→ What to work on: Find the line with "Toggle the Triggered by any checkbox" in the entries below, then reproduce it and every line after it down to and including the line with "Task: Select address label 14A-19", exactly.

Collected data entries
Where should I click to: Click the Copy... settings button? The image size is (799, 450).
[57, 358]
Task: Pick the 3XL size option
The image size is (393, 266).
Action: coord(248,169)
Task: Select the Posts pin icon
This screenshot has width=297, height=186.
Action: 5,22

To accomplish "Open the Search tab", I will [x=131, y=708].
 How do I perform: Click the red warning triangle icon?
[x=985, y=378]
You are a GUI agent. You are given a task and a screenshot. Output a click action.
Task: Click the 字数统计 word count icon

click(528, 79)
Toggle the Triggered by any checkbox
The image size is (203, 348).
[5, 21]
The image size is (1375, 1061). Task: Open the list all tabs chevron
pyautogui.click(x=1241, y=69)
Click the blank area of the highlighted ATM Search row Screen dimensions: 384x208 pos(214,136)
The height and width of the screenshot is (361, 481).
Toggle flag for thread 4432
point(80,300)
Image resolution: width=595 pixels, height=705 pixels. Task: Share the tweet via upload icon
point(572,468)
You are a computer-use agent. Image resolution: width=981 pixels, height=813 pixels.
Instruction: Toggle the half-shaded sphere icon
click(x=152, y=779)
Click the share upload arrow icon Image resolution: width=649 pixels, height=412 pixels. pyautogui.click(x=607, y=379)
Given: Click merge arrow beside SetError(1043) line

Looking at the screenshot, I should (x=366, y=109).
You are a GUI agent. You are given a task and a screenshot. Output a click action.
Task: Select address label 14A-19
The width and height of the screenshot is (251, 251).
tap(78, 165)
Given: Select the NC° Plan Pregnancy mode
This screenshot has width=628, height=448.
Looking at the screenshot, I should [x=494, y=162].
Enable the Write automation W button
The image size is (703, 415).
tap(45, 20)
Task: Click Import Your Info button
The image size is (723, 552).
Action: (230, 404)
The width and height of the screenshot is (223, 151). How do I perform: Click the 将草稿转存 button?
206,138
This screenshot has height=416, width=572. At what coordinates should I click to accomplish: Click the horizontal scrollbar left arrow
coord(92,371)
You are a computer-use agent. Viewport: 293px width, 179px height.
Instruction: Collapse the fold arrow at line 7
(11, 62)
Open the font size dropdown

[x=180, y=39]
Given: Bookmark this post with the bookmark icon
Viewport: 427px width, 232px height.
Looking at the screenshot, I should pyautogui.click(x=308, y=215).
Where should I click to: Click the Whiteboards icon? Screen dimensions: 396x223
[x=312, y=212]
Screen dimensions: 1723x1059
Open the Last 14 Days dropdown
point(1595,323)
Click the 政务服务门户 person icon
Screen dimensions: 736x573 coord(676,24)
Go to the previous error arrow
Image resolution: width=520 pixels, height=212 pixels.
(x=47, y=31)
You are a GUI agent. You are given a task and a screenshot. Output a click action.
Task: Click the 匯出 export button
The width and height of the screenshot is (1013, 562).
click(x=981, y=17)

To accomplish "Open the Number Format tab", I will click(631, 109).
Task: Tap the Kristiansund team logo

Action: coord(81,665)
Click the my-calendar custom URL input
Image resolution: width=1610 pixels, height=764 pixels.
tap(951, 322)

→ Response box:
Toggle the Triggered by any checkbox
The image size is (203, 348).
[5, 21]
The image size is (1375, 1061). Task: Open the list all tabs chevron
pyautogui.click(x=1241, y=69)
Click the blank area of the highlighted ATM Search row Screen dimensions: 384x208 pos(214,136)
The height and width of the screenshot is (361, 481).
Toggle flag for thread 4432
point(80,300)
Image resolution: width=595 pixels, height=705 pixels. Task: Share the tweet via upload icon
point(572,468)
You are a computer-use agent. Image resolution: width=981 pixels, height=813 pixels.
Instruction: Toggle the half-shaded sphere icon
click(x=152, y=779)
Click the share upload arrow icon Image resolution: width=649 pixels, height=412 pixels. pyautogui.click(x=607, y=379)
Given: Click merge arrow beside SetError(1043) line

Looking at the screenshot, I should (x=366, y=109).
You are a GUI agent. You are given a task and a screenshot. Output a click action.
Task: Select address label 14A-19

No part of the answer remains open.